Reading passage:
>> START
Marty: The Pistons biggest problem this season has been the injury bug. Ish Smith has missed 19 straight games while Luke Kennard has missed 16 games and Reggie Bullock has missed eight games this season. Even backup big man, Zaza Pachulia has missed the last seven games. The Pistons came into this season lacking quality depth at nearly every position so any injury is a huge problem for the team.

Jake: It feels like I could list the whole roster besides Blake Griffin and Bruce Brown but the finger has to be pointed at Reggie Jackson and Andre Drummond. The two player’s salary adds up to 42 million this year which is roughly 35% of Detroit’s cap space. Drummond is averaging 17 points per game and Jackson is currently at 15 points per game, which isn’t incredibly bad, but when you add in the rest of the roster not contributing much, these two players making that much money is the achilles heel of Detroit.

Question 3: Blake Griffin has been the most impactful player, there is no dispute about that. But what about the second-most?

Dylan: This is a hard question to answer, as basically every player outside of Blake Griffin has been disappointing this season, box score stats aside. Nevertheless, I’d have to go with Andre Drummond here, even if his averages have overinflated his impact this season. He continues to rebound at an all-time rate, but at some point, Detroit needs a little more from the seventh-year center, and it just hasn’t come to fruition. After seeing Drummond’s frequent workout videos that showcased his seemingly improved jump shot, we’ve seen little to none of that shown throughout the season. Drummond is a top-eightish center in the league and undoubtedly the Pistons second-best player, but in my opinion, he hasn’t been close to what was expected of him this season.

Marty: At the risk of being anti-climatic, Andre Drummond has been the second most impactful player this season for good and bad reasons. Drummond is currently averaging 16.8 points and 15 rebounds per game but unfortunately, he often looks unmotivated on the defensive side of the ball.

Jake: This was a pick your poison situation to me, but I would say Reggie Bullock has had the most impact because of his ability to shoot the three. Bullock is sitting right at 40 percent from three and that’s the key stat that can turn Detroit from a fringe playoff team to an actual challenger for teams in the eastern conference. For the price, Detroit has Bullock, he by far has the best value.

reggie bullock
Pistons wing Reggie Bullock could be a very pivotal player down the stretch. (Leon Halip/Getty Images)
>> END
Reproduce word for word the part of the Pistons roundtable that begins with the words containing "Jake: It feels" and ends with "heel of Detroit.". Rely only on the Pistons roundtable.

Data records:
>> START
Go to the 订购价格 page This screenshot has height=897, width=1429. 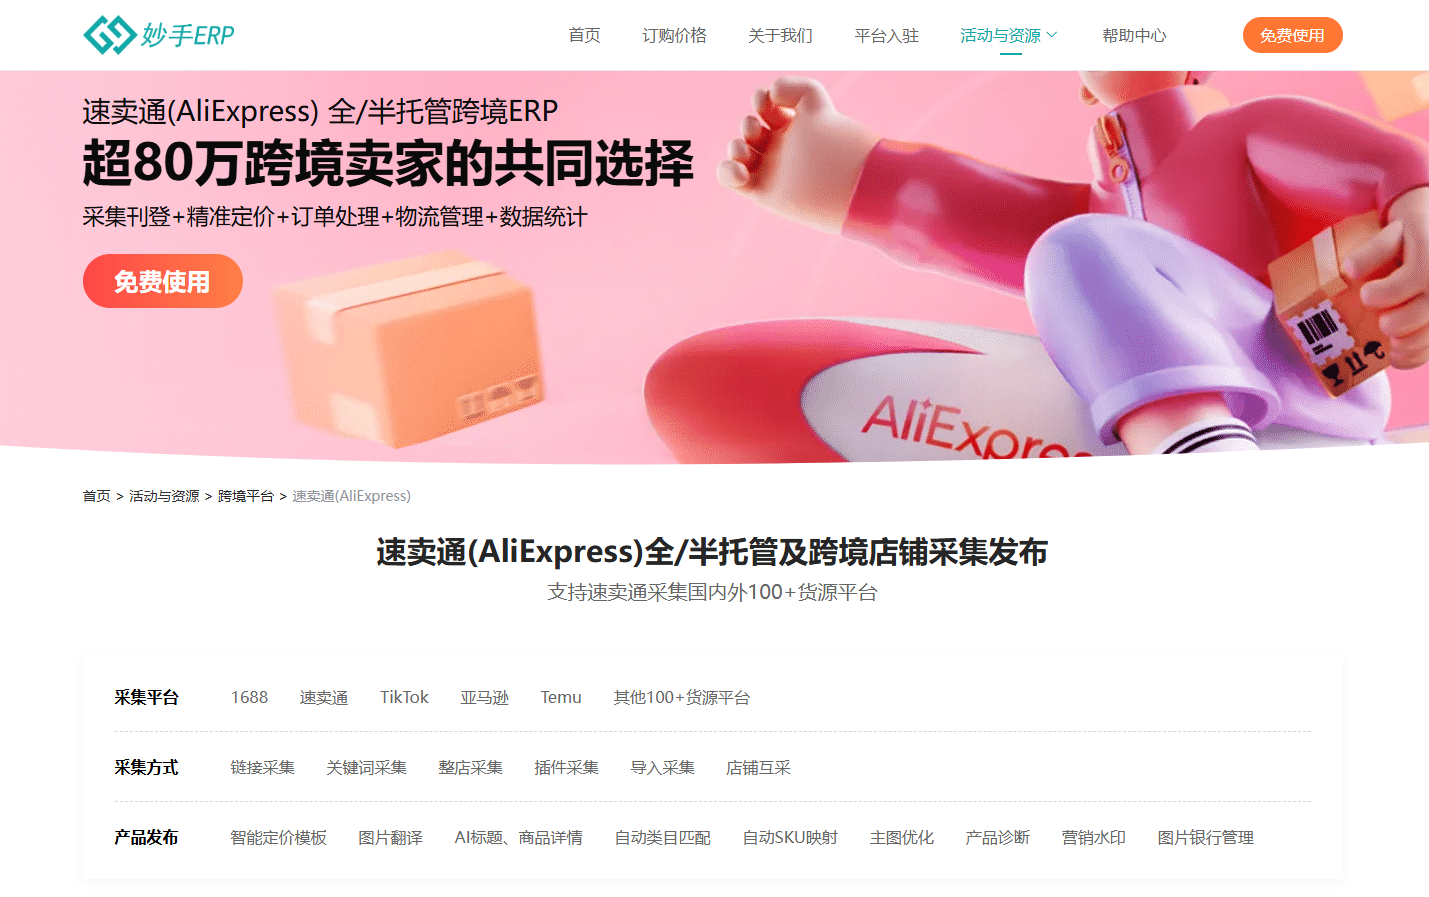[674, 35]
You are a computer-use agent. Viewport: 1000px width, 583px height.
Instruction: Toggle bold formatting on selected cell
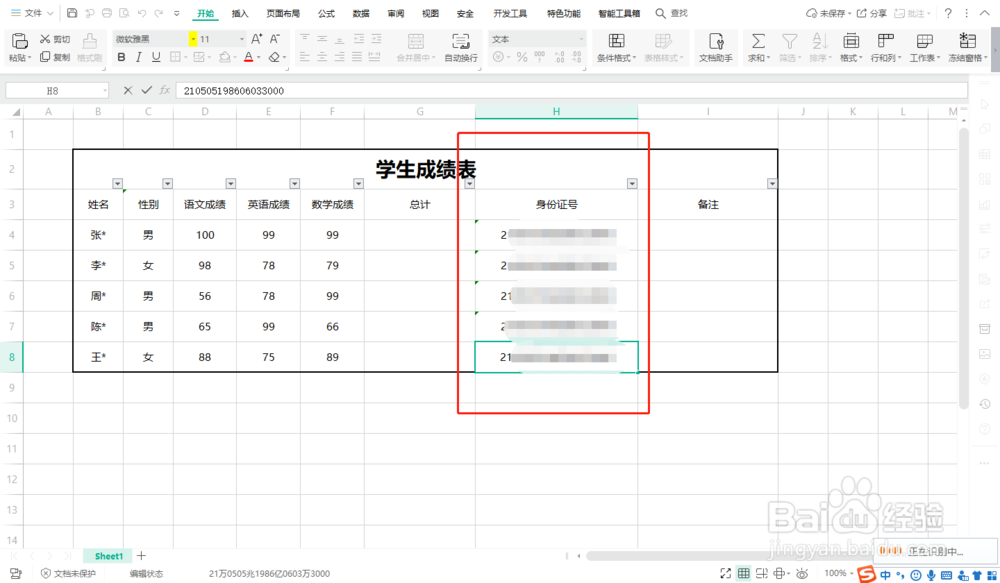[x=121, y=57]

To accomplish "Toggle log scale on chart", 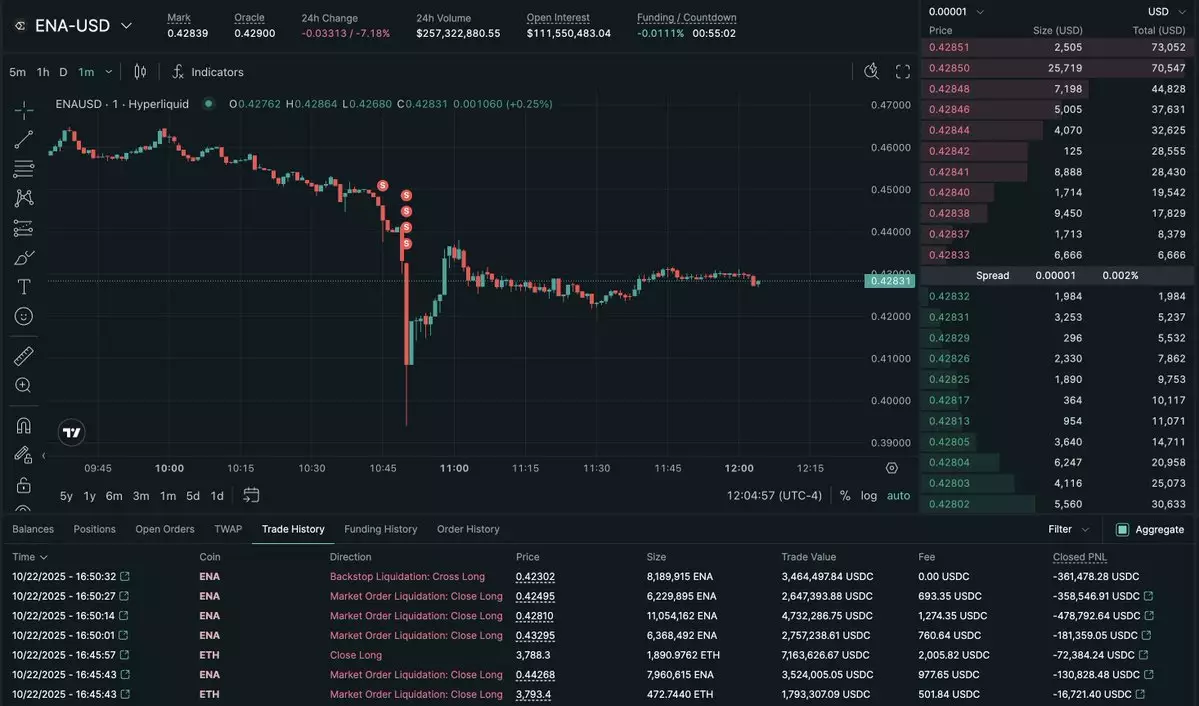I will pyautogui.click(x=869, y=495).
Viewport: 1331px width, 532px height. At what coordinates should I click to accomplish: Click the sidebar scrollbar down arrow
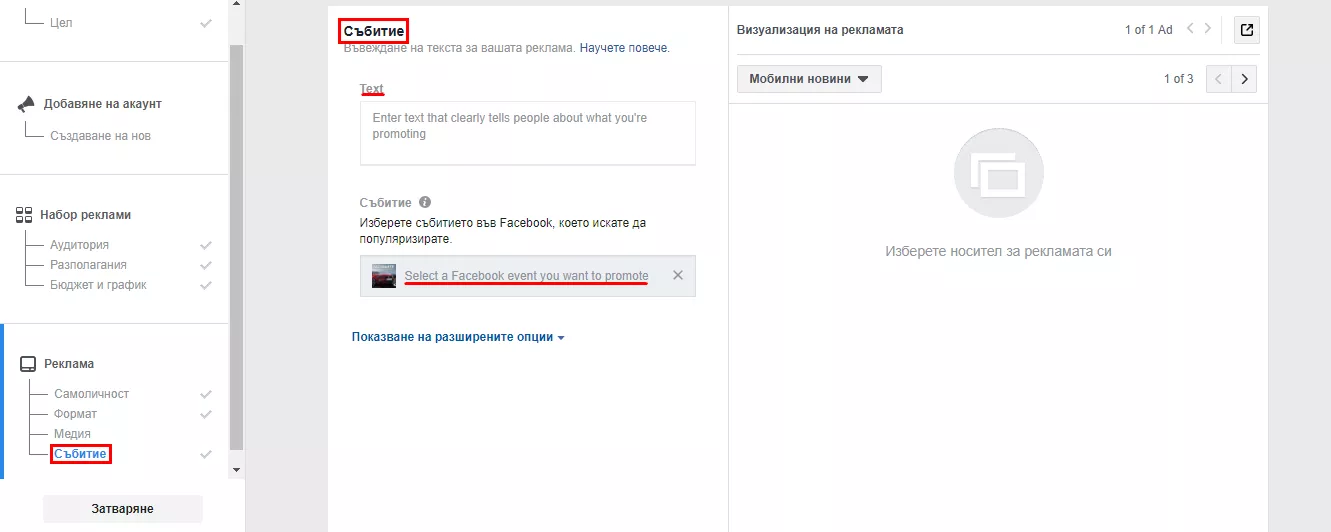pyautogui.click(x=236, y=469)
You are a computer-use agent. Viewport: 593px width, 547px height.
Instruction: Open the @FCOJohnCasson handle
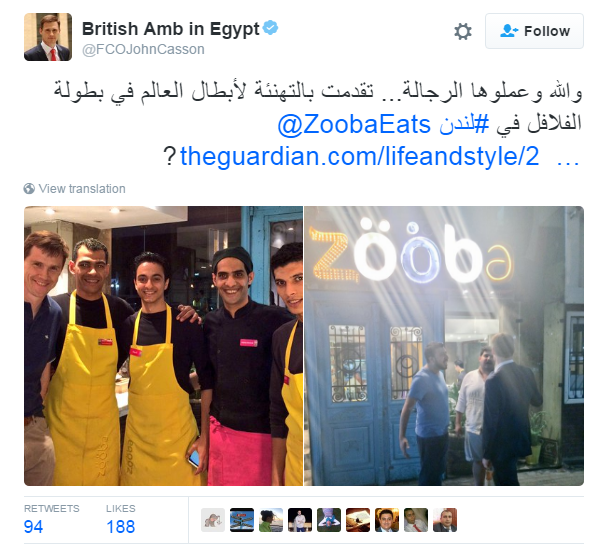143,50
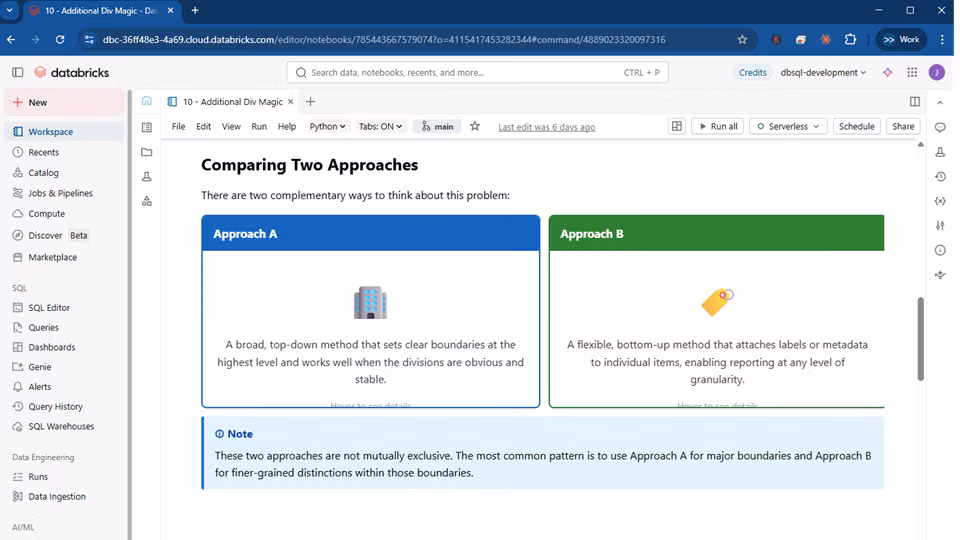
>> END
Correct output:
Jake: It feels like I could list the whole roster besides Blake Griffin and Bruce Brown but the finger has to be pointed at Reggie Jackson and Andre Drummond. The two player’s salary adds up to 42 million this year which is roughly 35% of Detroit’s cap space. Drummond is averaging 17 points per game and Jackson is currently at 15 points per game, which isn’t incredibly bad, but when you add in the rest of the roster not contributing much, these two players making that much money is the achilles heel of Detroit.